--- What the task asks ---
Everything in the entries below should be restated exactly, except for the pictures.

--- Record excerpts ---
#####

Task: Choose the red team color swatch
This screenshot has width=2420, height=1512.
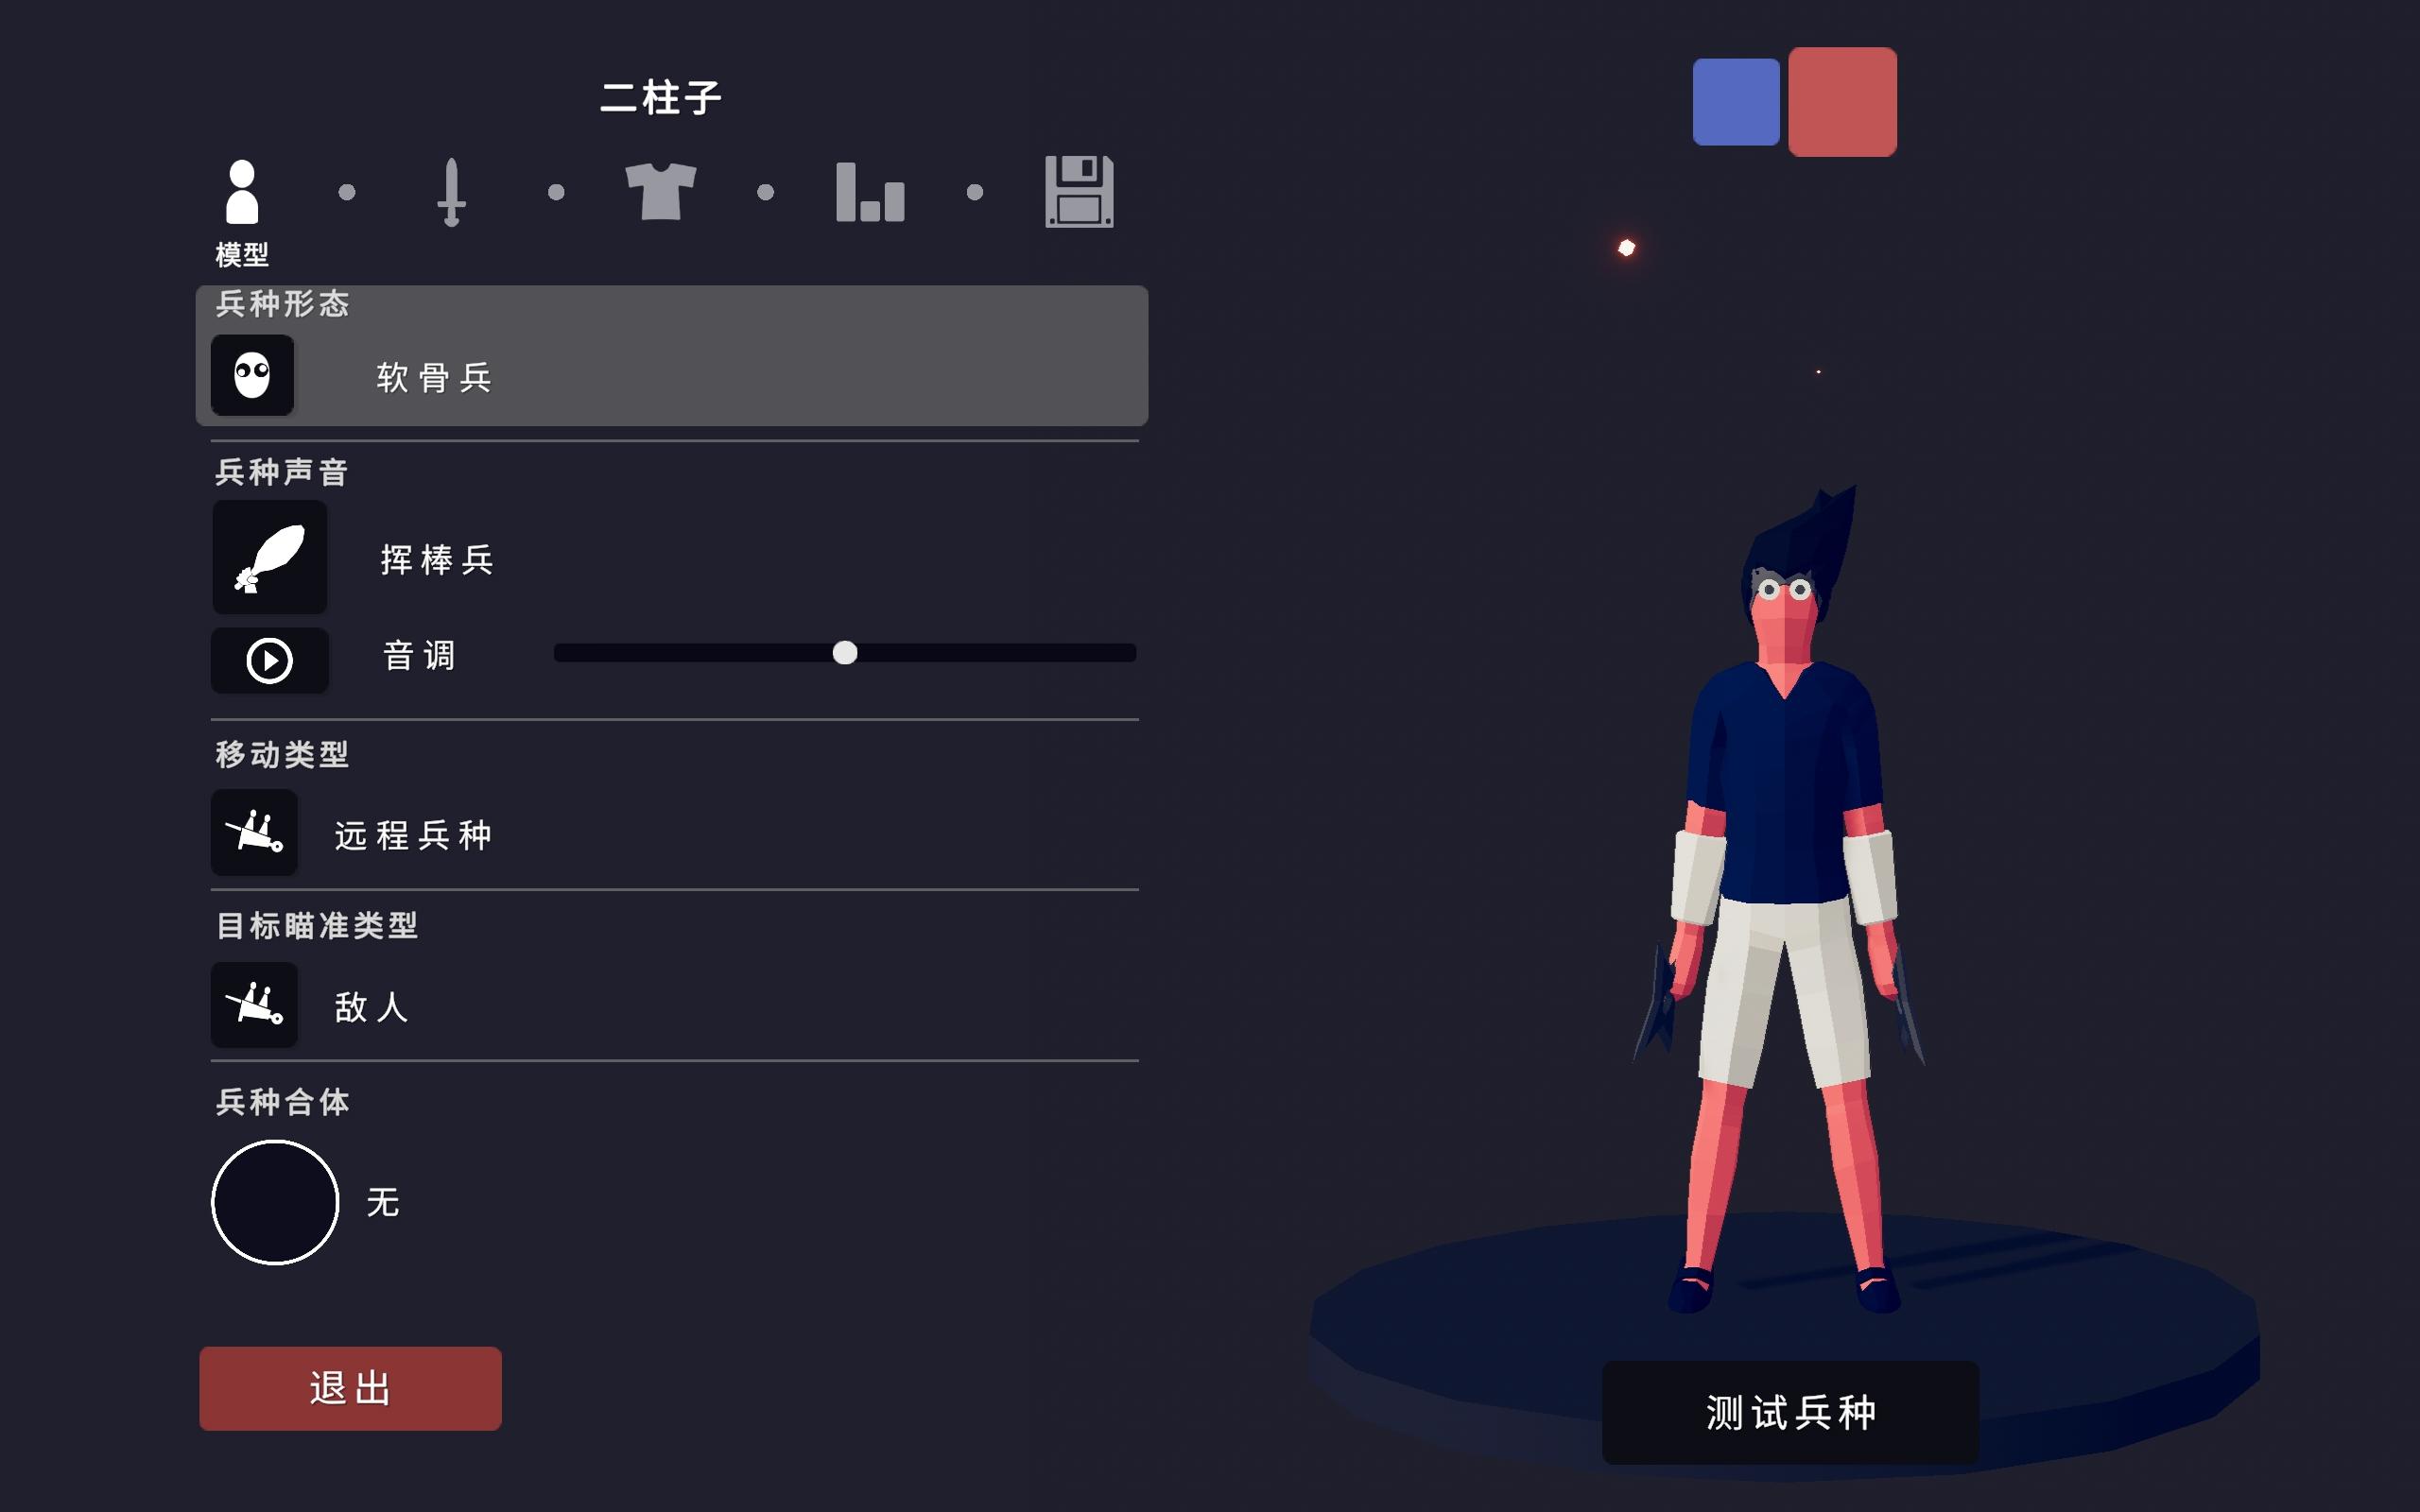Action: (x=1842, y=102)
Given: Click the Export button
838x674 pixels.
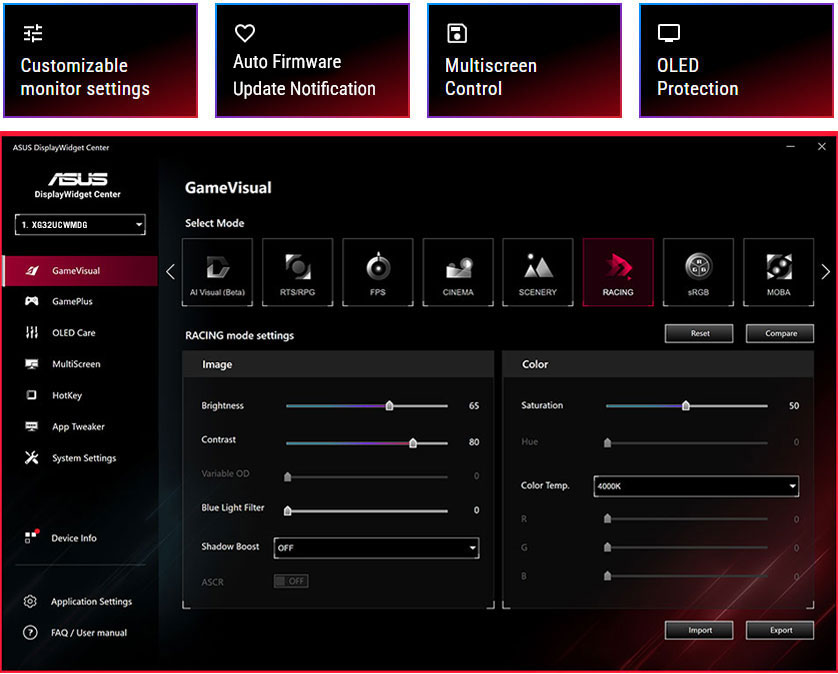Looking at the screenshot, I should click(x=780, y=630).
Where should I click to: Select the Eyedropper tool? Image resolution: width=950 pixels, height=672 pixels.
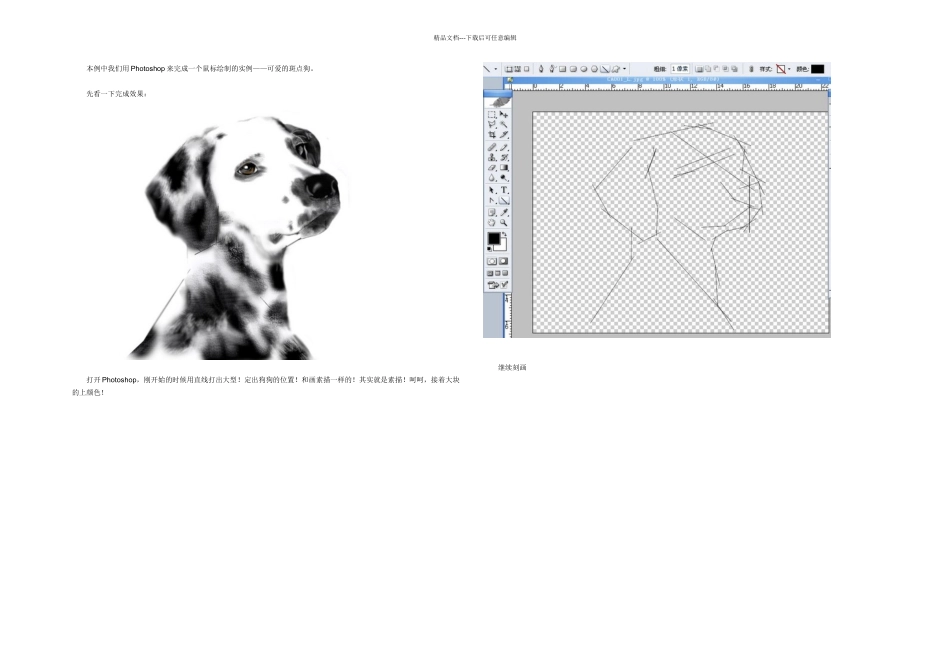[x=504, y=211]
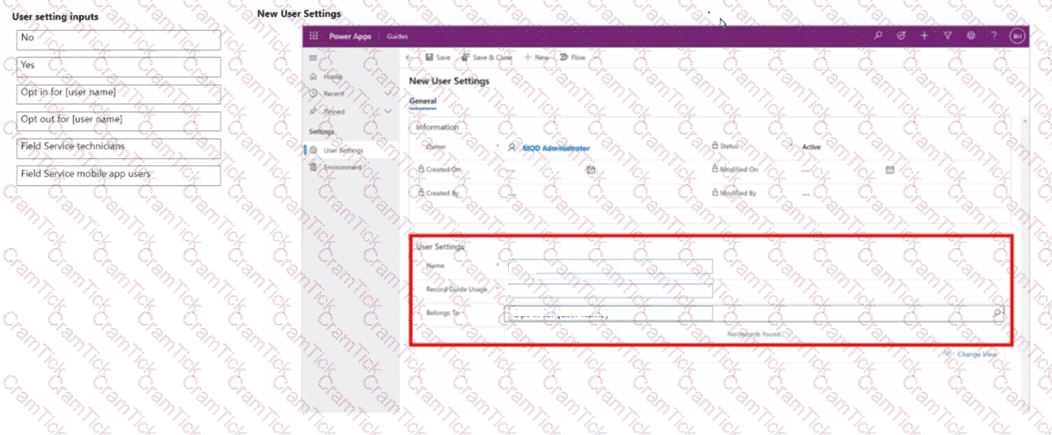The width and height of the screenshot is (1052, 435).
Task: Select the 'Field Service technicians' option box
Action: pyautogui.click(x=119, y=148)
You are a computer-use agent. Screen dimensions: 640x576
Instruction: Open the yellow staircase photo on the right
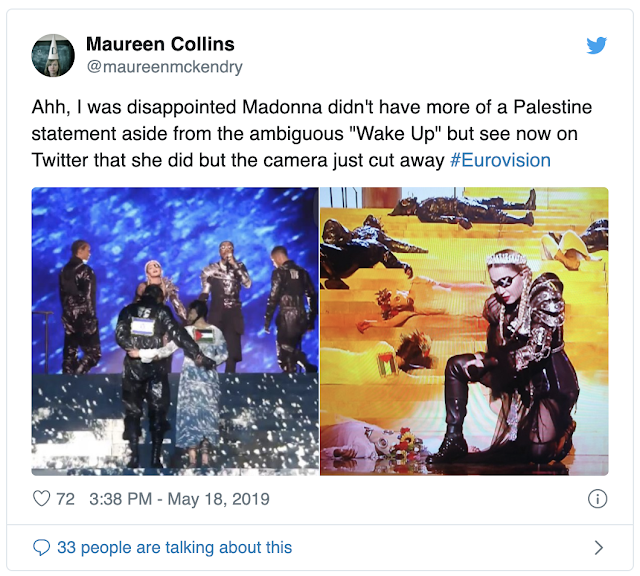(464, 331)
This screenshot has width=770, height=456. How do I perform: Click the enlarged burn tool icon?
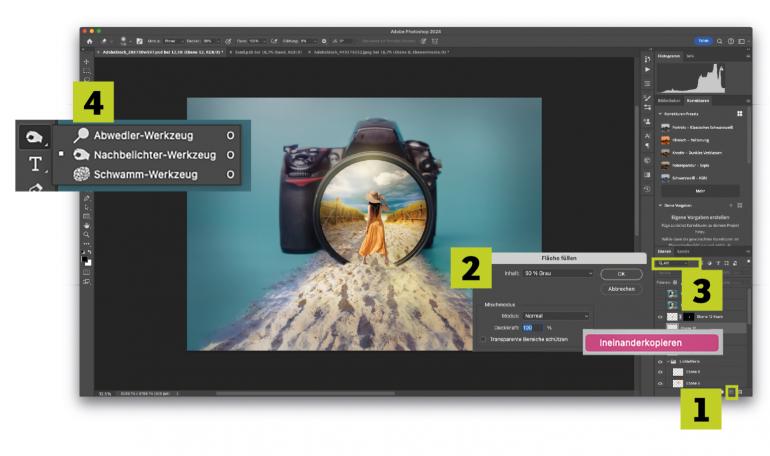pos(35,137)
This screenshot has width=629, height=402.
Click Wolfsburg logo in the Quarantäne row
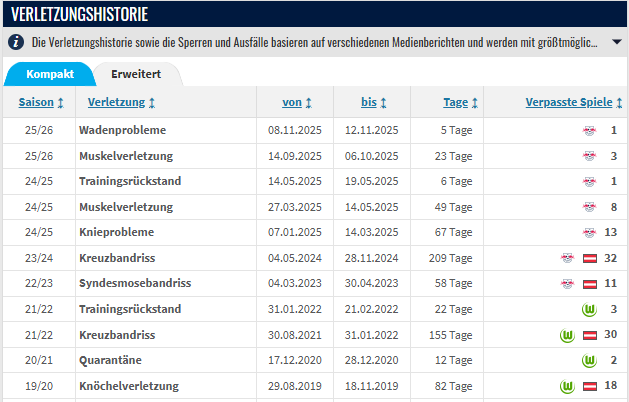pos(589,360)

#####

--- Exercise answer ---
Task: Choose the red team color swatch
This screenshot has width=2420, height=1512.
Action: (x=1842, y=102)
Given: Click the Export button
838x674 pixels.
Looking at the screenshot, I should click(x=780, y=630).
Where should I click to: Select the Eyedropper tool? Image resolution: width=950 pixels, height=672 pixels.
[x=504, y=211]
The width and height of the screenshot is (1052, 435).
Task: Select the 'Field Service technicians' option box
Action: pyautogui.click(x=119, y=148)
You are a computer-use agent. Screen dimensions: 640x576
Instruction: Open the yellow staircase photo on the right
(464, 331)
This screenshot has width=770, height=456. How do I perform: Click the enlarged burn tool icon?
pos(35,137)
This screenshot has width=629, height=402.
Click Wolfsburg logo in the Quarantäne row
pos(589,360)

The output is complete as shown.